Only a number is expected: how many lines in the entries that follow contain the word "computer"?

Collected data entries
__________________________________________________

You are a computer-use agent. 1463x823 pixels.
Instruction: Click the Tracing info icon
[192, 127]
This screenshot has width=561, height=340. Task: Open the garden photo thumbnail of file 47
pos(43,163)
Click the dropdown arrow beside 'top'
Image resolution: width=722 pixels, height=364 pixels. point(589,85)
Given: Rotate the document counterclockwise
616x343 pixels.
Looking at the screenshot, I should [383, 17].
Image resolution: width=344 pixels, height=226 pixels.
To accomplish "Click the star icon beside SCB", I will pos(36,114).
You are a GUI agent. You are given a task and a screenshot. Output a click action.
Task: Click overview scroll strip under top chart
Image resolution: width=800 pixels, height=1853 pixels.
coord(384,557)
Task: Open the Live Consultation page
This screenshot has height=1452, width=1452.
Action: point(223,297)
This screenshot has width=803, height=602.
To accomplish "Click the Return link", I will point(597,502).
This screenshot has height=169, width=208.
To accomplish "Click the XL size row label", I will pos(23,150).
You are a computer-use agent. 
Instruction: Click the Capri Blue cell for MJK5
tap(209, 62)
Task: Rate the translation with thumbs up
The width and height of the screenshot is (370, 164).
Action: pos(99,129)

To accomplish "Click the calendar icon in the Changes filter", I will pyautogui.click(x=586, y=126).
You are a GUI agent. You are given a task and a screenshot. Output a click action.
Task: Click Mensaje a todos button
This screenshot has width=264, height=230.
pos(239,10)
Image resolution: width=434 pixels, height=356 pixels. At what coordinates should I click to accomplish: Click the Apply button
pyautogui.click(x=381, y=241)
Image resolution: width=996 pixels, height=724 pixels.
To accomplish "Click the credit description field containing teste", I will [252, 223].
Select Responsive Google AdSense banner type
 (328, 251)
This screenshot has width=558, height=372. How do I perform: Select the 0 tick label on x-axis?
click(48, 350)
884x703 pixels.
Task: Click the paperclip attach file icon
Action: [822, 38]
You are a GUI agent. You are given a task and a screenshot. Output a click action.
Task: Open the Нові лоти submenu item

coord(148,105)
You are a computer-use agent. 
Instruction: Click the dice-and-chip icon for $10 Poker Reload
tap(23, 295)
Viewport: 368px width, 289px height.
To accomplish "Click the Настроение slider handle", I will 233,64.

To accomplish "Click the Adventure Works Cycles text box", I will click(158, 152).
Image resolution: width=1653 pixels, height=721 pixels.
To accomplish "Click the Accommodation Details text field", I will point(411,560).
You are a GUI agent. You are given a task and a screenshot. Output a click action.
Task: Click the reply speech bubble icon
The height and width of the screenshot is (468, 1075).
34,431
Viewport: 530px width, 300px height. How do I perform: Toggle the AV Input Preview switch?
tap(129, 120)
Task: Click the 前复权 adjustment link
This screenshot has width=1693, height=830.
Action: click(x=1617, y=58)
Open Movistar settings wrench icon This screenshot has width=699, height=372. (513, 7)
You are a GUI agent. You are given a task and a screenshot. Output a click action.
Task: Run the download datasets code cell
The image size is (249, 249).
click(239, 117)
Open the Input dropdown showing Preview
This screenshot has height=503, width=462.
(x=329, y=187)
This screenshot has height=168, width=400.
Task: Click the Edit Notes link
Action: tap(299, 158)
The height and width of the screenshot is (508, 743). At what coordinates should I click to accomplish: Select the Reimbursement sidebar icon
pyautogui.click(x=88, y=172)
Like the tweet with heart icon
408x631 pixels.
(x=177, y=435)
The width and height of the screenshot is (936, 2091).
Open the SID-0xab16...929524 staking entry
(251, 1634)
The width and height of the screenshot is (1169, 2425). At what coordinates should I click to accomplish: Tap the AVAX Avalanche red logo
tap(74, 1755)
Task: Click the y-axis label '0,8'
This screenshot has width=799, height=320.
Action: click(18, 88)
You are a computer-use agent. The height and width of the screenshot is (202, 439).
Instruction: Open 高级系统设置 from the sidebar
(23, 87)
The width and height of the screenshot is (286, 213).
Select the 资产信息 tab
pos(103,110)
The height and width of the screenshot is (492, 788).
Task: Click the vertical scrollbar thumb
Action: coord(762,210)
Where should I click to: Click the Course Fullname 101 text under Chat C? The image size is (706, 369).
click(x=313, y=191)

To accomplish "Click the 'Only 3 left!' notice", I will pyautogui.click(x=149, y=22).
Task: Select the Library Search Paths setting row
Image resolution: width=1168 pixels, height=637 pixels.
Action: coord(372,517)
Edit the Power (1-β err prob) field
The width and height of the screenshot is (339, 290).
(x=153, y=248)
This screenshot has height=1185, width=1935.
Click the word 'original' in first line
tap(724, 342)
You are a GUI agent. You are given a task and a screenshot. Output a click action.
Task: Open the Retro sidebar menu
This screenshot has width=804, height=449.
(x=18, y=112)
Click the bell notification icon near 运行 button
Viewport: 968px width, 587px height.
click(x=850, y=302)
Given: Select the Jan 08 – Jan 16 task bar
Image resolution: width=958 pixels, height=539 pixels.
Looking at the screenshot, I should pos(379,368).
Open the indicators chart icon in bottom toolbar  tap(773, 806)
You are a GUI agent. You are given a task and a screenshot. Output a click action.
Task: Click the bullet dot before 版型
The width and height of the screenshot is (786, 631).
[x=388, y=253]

__________________________________________________

— TASK ANSWER —
4